Things to do:
A. In the forum thread about increasing electric motor power, what voltage do the existing motors run at?
B. From the motor power thread, output the passage starting at the words "##### ¡sǝpodᴉʇuɐ ǝɥʇ" and ending after "far less torque.", copied character for character.

# Electric motor power increase question

#### eKretz

Apr 8, 2013
251
OK, I have a project I'm working on, where I need to increase the available stall torque of some existing motors, it's important not to change the motor size if at all possible. The motors are already having some issues with heating up and losing power after about 30 minutes of continuous use. They are DC brushed motors, (ball-bearinged) of the 550 variety and run at 24V, about 4000 RPM no-load, and about 4 amps at stall. Most of the time they are running near stall, and work in pairs. They are already running a pretty minimal air-gap. Will switching to neo magnets increase torque without too much current increase? What about switching to a larger motor (If I can convince them) and running a limiting resistor? Would I get more torque than the smaller motors? I'm sure this would help combat the heat/power loss issue since the wire gauge would be larger but with less current running through it, wouldn't it? I'm hoping someone has some insight so I don't have to go through a whole bunch of experimentation/prototyping.

#### (*steve*)

##### ¡sǝpodᴉʇuɐ ǝɥʇ ɹɐǝɥd
Moderator
Jan 21, 2010
25,505
Gearing the motor will give you more torque.

Anything with a series resistor will give you far less torque.

Data shown:
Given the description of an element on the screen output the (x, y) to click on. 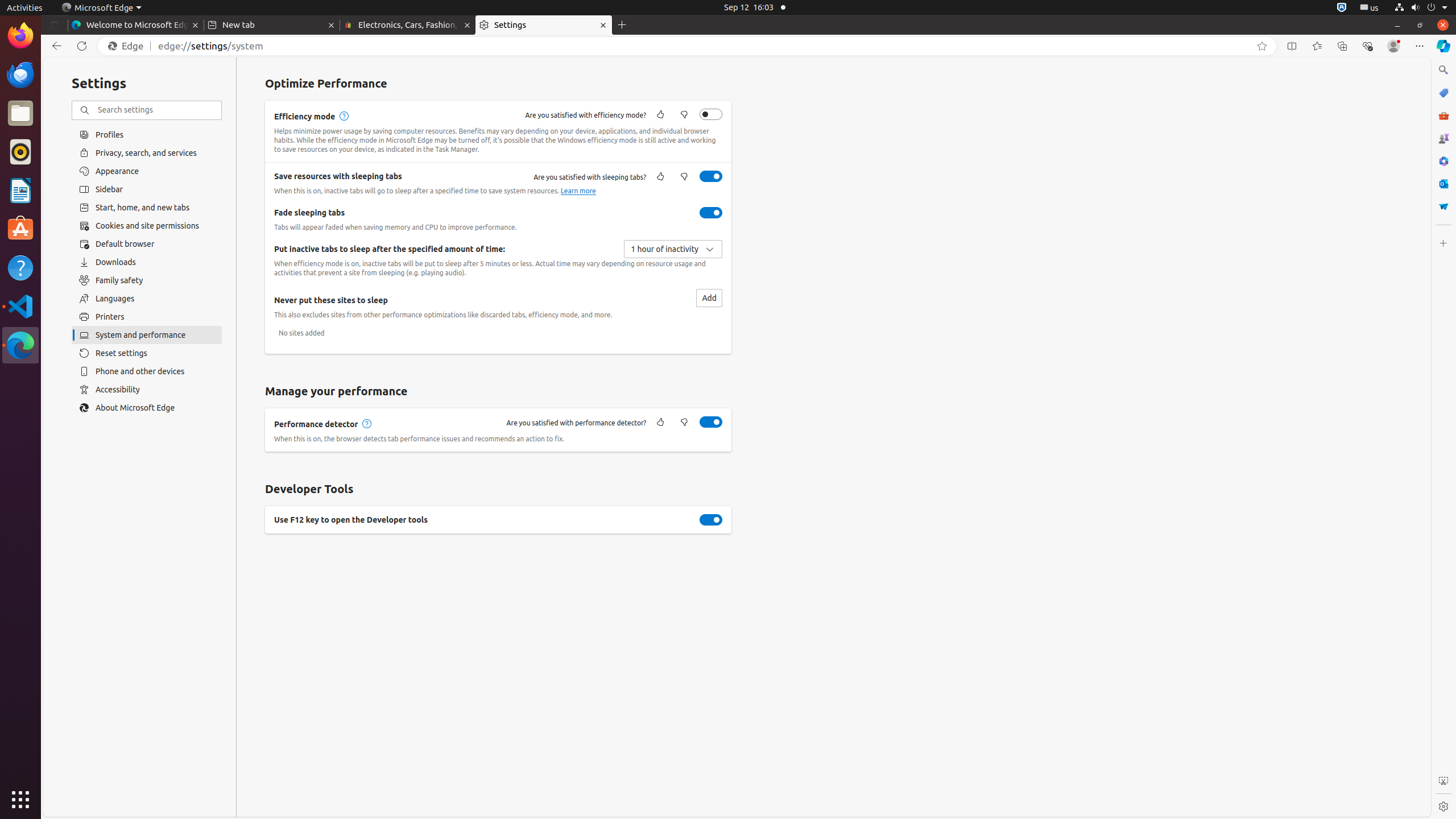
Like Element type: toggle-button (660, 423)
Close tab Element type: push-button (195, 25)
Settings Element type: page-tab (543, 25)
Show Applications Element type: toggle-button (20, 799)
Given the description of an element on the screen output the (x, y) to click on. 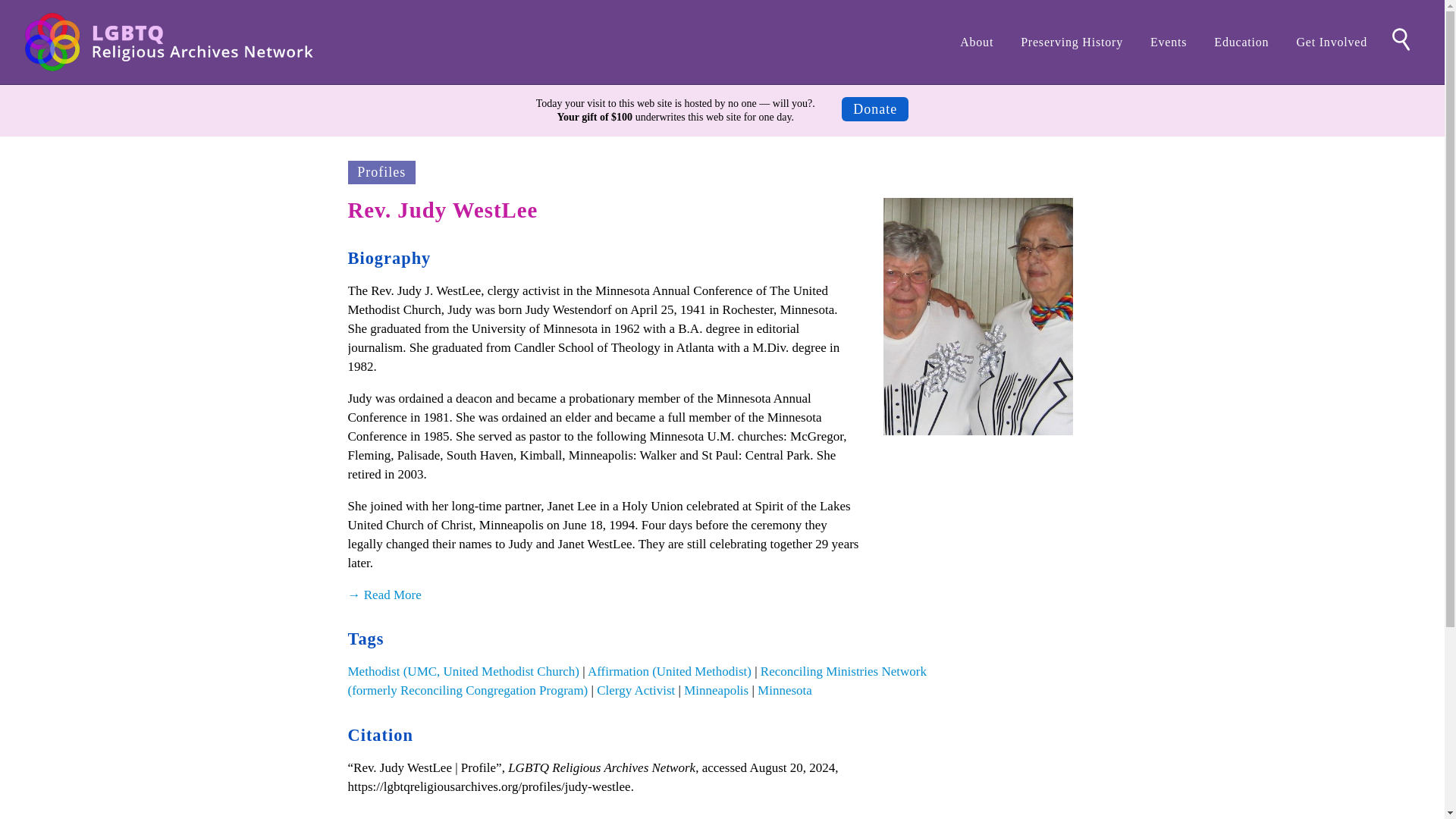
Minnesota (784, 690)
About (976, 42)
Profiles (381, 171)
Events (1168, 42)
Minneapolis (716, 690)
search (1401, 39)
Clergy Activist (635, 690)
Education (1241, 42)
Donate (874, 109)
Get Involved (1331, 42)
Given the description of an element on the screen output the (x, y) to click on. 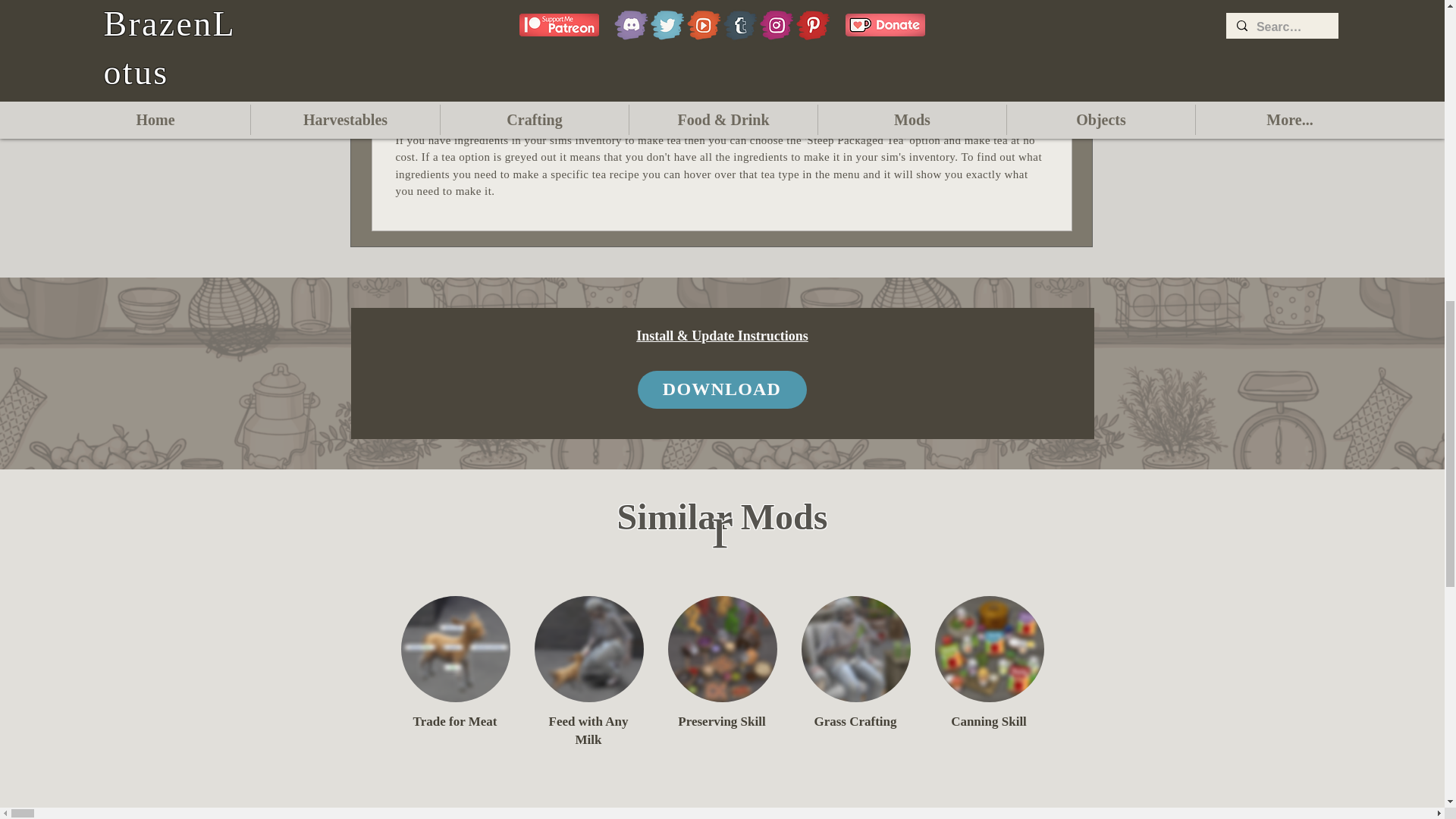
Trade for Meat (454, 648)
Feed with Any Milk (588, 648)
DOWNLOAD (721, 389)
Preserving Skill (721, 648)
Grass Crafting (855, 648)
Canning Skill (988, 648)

Task-by-task solutions:
A. 24V

B.
##### ¡sǝpodᴉʇuɐ ǝɥʇ ɹɐǝɥd
Moderator
Jan 21, 2010
25,505
Gearing the motor will give you more torque.

Anything with a series resistor will give you far less torque.